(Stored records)
******************************
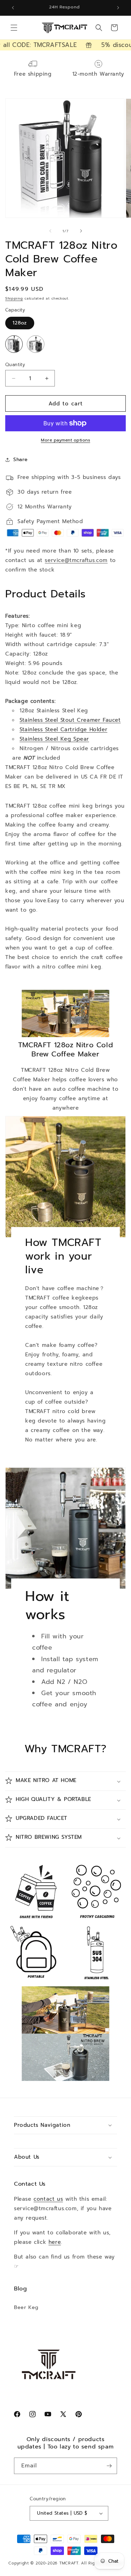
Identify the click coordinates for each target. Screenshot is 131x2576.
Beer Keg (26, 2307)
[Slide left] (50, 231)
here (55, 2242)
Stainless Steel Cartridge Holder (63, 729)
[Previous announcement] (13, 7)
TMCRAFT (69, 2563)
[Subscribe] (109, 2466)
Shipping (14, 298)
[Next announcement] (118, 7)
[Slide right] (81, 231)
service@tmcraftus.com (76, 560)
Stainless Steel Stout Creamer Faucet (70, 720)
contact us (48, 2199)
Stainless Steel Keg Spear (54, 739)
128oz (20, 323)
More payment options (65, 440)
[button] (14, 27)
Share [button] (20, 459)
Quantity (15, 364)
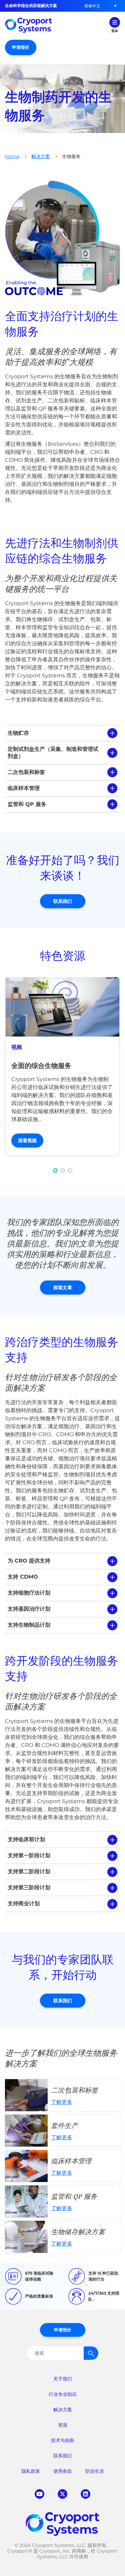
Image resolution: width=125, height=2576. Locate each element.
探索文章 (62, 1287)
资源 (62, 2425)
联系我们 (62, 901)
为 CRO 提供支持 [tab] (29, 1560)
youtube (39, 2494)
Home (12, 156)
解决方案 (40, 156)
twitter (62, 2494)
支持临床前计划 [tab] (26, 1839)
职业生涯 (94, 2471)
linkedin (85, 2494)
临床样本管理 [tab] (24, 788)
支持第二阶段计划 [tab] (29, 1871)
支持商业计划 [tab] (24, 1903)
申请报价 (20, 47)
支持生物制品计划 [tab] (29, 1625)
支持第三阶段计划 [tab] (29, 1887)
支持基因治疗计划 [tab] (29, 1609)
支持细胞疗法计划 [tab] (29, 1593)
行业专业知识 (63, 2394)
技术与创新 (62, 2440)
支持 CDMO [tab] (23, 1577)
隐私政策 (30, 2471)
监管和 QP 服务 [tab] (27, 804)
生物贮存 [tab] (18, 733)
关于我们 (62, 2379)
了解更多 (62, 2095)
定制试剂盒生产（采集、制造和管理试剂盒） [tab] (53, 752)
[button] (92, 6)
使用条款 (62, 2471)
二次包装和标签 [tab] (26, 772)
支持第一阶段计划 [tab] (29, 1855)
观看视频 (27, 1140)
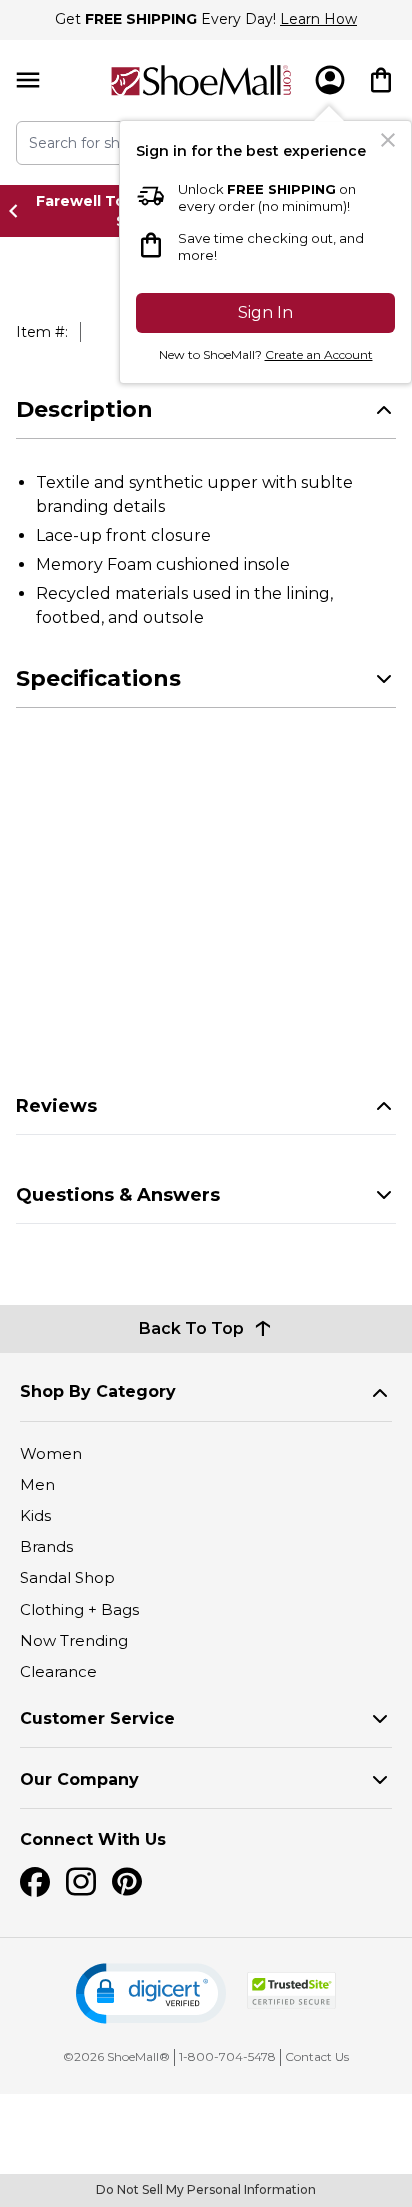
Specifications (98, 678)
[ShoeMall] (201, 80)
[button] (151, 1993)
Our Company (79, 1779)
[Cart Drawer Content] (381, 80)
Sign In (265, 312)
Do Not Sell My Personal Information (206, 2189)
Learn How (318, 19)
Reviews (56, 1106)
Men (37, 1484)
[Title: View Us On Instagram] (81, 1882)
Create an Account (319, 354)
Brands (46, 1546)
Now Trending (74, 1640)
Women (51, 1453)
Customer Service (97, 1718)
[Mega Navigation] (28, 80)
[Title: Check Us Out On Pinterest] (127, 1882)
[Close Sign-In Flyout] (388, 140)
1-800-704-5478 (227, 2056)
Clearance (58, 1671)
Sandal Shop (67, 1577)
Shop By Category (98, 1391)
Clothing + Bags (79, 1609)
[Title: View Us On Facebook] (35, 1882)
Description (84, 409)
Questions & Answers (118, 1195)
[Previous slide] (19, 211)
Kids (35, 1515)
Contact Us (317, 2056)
******************************
## What this task involves
Only the lines from the one containing "[Next announcement] (118, 7)" through the final line of the data should be given again, exactly and without pictures.

## Response to this task
[Next announcement] (118, 7)
[Slide right] (81, 231)
service@tmcraftus.com (76, 560)
Stainless Steel Stout Creamer Faucet (70, 720)
contact us (48, 2199)
Stainless Steel Keg Spear (54, 739)
128oz (20, 323)
More payment options (65, 440)
[button] (14, 27)
Share [button] (20, 459)
Quantity (15, 364)
Image resolution: width=125, height=2576. Locate each element.
探索文章 (62, 1287)
资源 (62, 2425)
联系我们 (62, 901)
为 CRO 提供支持 [tab] (29, 1560)
youtube (39, 2494)
Home (12, 156)
解决方案 (40, 156)
twitter (62, 2494)
支持临床前计划 [tab] (26, 1839)
职业生涯 (94, 2471)
linkedin (85, 2494)
临床样本管理 [tab] (24, 788)
支持第二阶段计划 [tab] (29, 1871)
支持商业计划 [tab] (24, 1903)
申请报价 (20, 47)
支持生物制品计划 [tab] (29, 1625)
支持第三阶段计划 [tab] (29, 1887)
支持基因治疗计划 [tab] (29, 1609)
支持细胞疗法计划 [tab] (29, 1593)
行业专业知识 (63, 2394)
技术与创新 (62, 2440)
支持 CDMO [tab] (23, 1577)
隐私政策 (30, 2471)
监管和 QP 服务 [tab] (27, 804)
生物贮存 [tab] (18, 733)
关于我们 (62, 2379)
了解更多 (62, 2095)
定制试剂盒生产（采集、制造和管理试剂盒） [tab] (53, 752)
[button] (92, 6)
使用条款 (62, 2471)
二次包装和标签 [tab] (26, 772)
支持第一阶段计划 [tab] (29, 1855)
观看视频 (27, 1140)
Specifications (98, 678)
[ShoeMall] (201, 80)
[button] (151, 1993)
Our Company (79, 1779)
[Cart Drawer Content] (381, 80)
Sign In (265, 312)
Do Not Sell My Personal Information (206, 2189)
Learn How (318, 19)
Reviews (56, 1106)
Men (37, 1484)
[Title: View Us On Instagram] (81, 1882)
Create an Account (319, 354)
Brands (46, 1546)
Now Trending (74, 1640)
Women (51, 1453)
Customer Service (97, 1718)
[Mega Navigation] (28, 80)
[Title: Check Us Out On Pinterest] (127, 1882)
[Close Sign-In Flyout] (388, 140)
1-800-704-5478 (227, 2056)
Clearance (58, 1671)
Sandal Shop (67, 1577)
Shop By Category (98, 1391)
Clothing + Bags (79, 1609)
[Title: View Us On Facebook] (35, 1882)
Description (84, 409)
Questions & Answers (118, 1195)
[Previous slide] (19, 211)
Kids (35, 1515)
Contact Us (317, 2056)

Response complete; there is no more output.